Problem requirements >> Repeat all the records exactly, omitting pictures.
─── Material provided ───
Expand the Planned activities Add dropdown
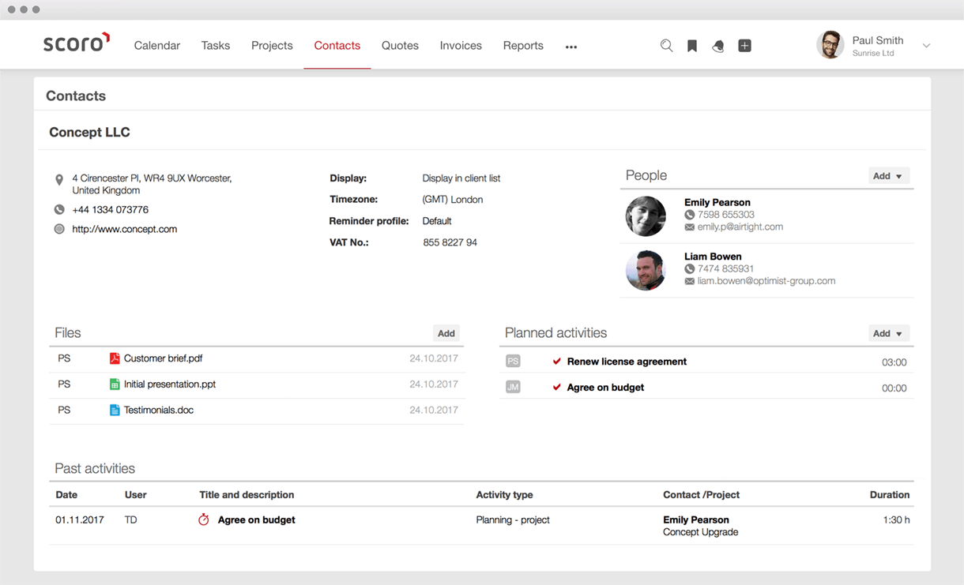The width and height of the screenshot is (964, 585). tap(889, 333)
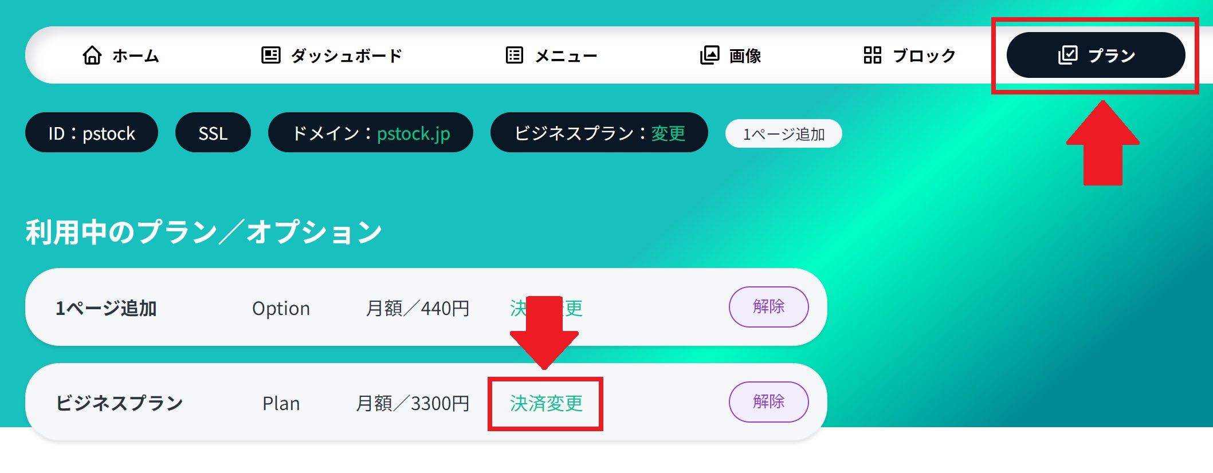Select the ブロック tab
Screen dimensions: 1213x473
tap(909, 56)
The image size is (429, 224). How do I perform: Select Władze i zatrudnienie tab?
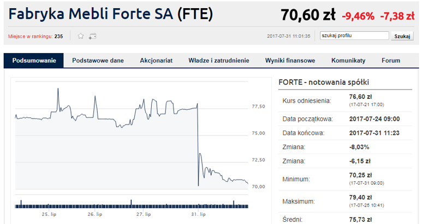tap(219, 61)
───
Response for this exercise >>
Expand the Planned activities Add dropdown
The width and height of the screenshot is (964, 585). tap(889, 333)
Select the ブロック tab
Screen dimensions: 1213x473
tap(909, 56)
The image size is (429, 224). How do I perform: Select Władze i zatrudnienie tab?
tap(219, 61)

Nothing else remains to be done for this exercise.